DATA UNDER STUDY:
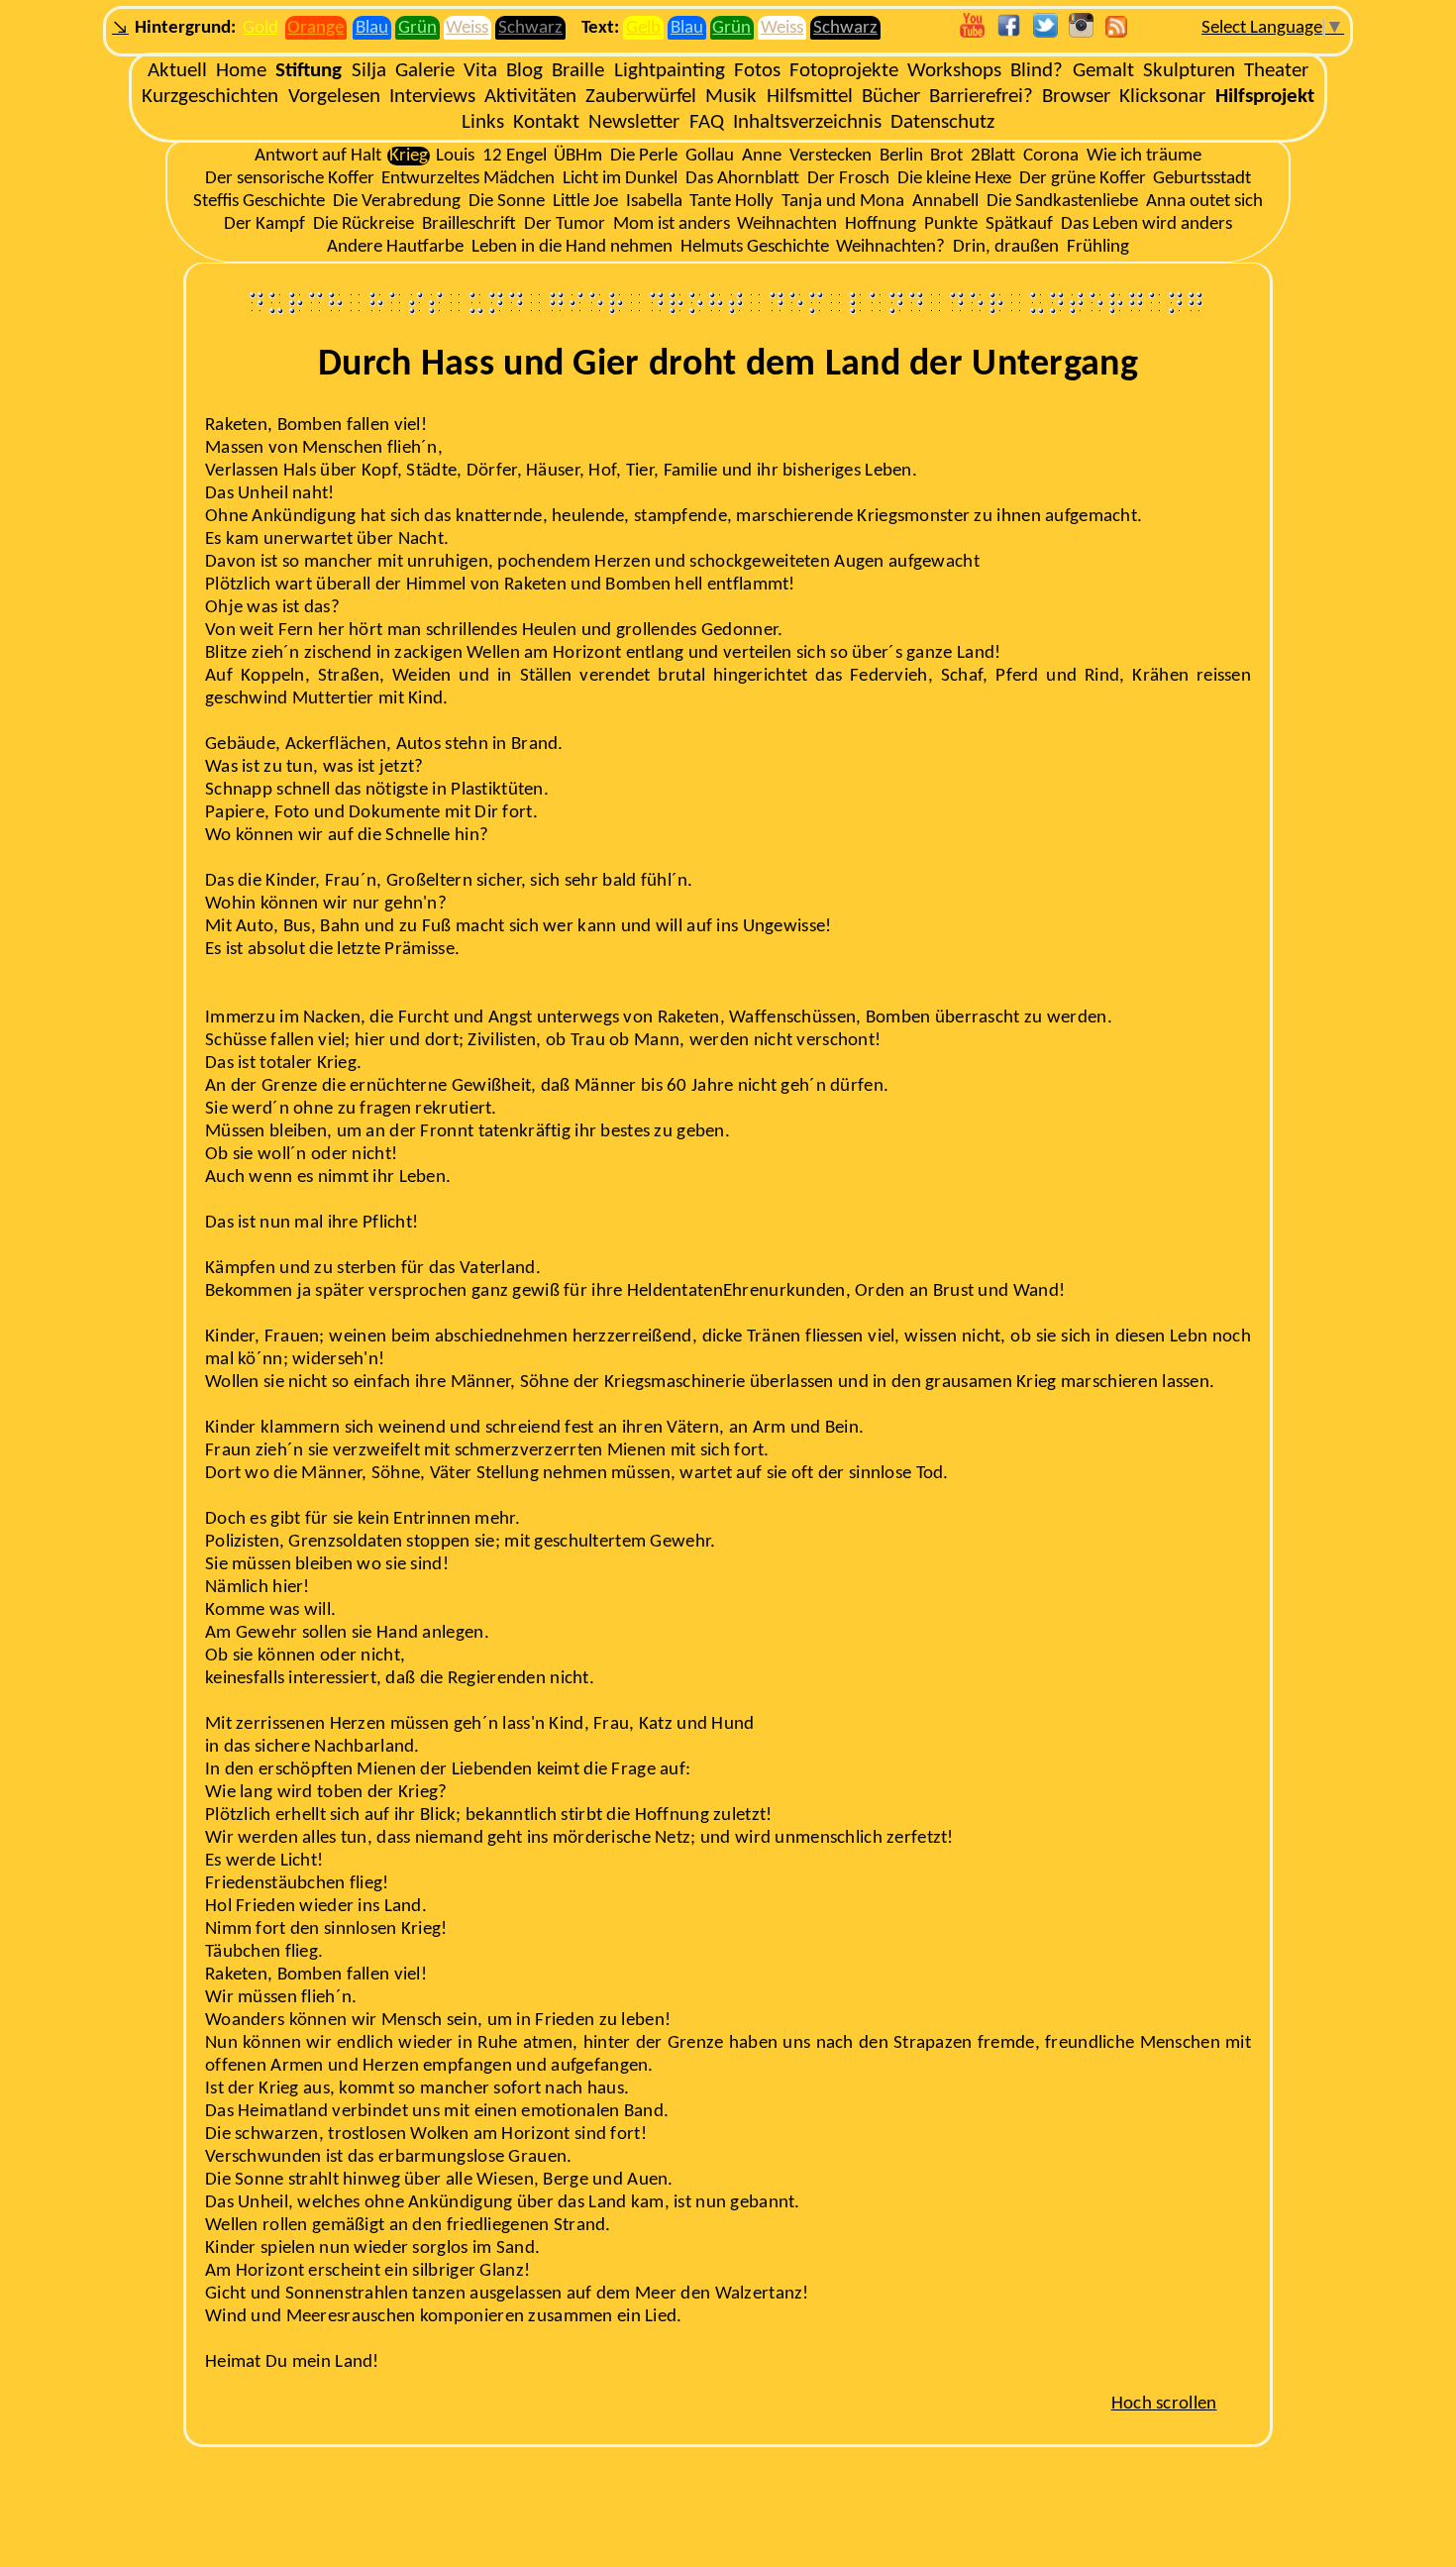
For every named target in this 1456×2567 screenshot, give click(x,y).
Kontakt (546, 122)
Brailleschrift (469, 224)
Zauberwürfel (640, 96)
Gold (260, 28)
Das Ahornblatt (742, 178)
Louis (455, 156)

---

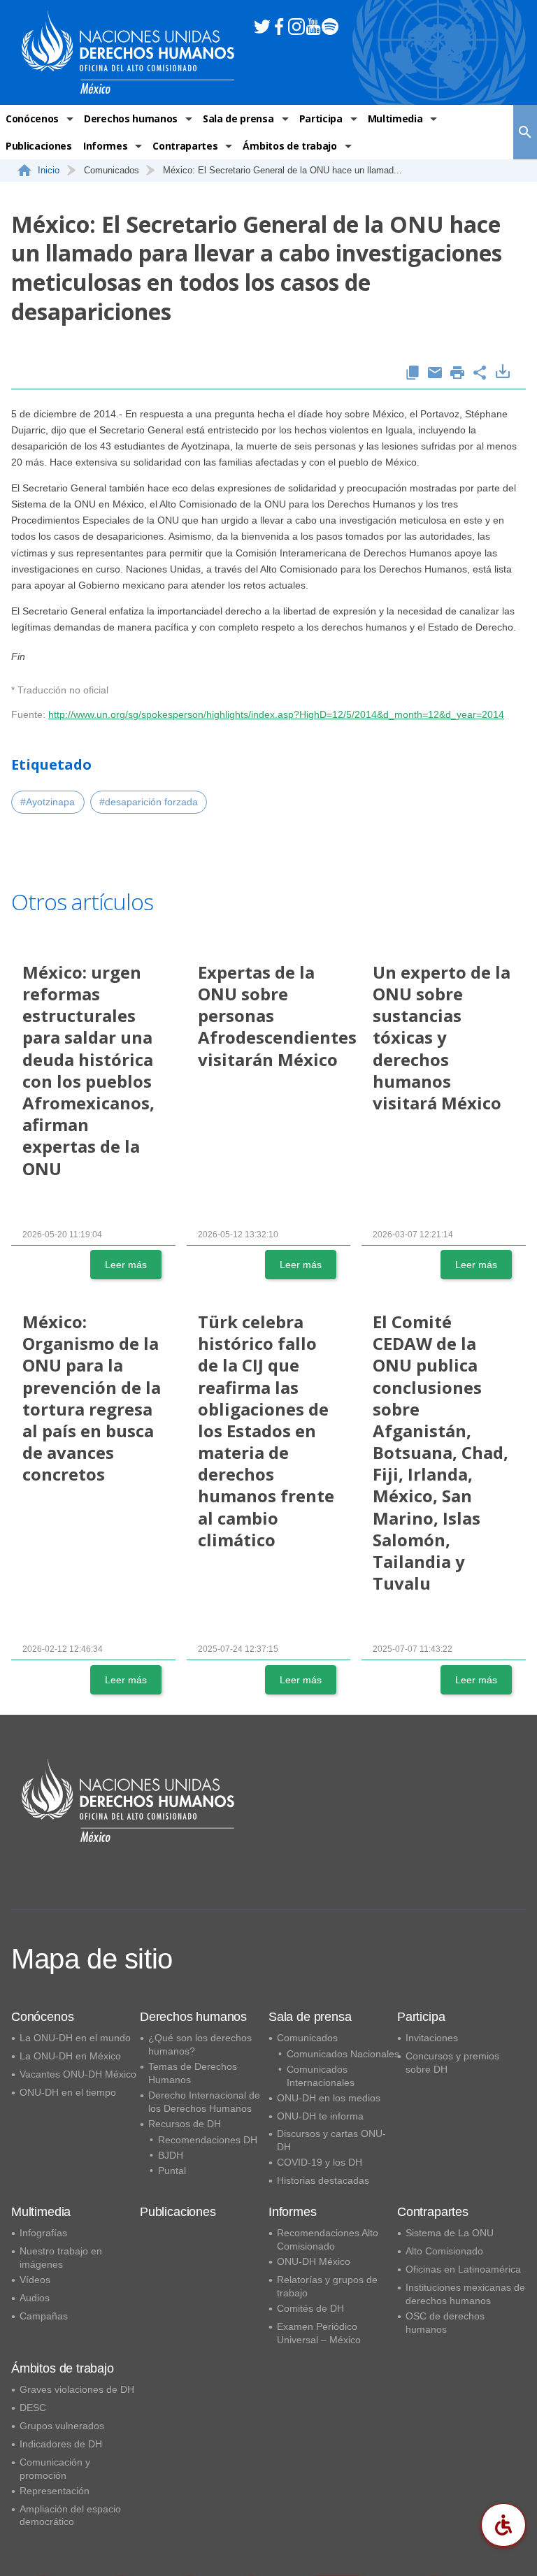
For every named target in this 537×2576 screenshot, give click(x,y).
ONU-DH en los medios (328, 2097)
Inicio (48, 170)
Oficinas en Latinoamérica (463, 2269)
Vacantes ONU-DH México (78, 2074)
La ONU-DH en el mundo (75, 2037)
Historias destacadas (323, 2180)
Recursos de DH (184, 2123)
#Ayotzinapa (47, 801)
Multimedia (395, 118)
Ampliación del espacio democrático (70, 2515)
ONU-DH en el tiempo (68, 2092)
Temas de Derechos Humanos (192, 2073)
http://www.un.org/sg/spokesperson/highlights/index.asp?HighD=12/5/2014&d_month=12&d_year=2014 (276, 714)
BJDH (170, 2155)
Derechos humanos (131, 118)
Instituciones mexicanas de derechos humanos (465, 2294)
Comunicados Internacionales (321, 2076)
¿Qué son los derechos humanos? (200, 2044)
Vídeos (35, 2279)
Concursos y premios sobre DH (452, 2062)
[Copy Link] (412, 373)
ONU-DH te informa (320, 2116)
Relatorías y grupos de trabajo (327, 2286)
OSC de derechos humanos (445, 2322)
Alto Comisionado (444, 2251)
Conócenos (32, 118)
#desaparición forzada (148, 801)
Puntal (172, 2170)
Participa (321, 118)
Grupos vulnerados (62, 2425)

WORK TO BE COMPLETED: Among the lines of the listing above, which ones contain the word "target"? Show them.

EXERCISE RESULT:
For every named target in this 1456×2567 screenshot, give click(x,y).
For every named target in this 537×2576 screenshot, give click(x,y).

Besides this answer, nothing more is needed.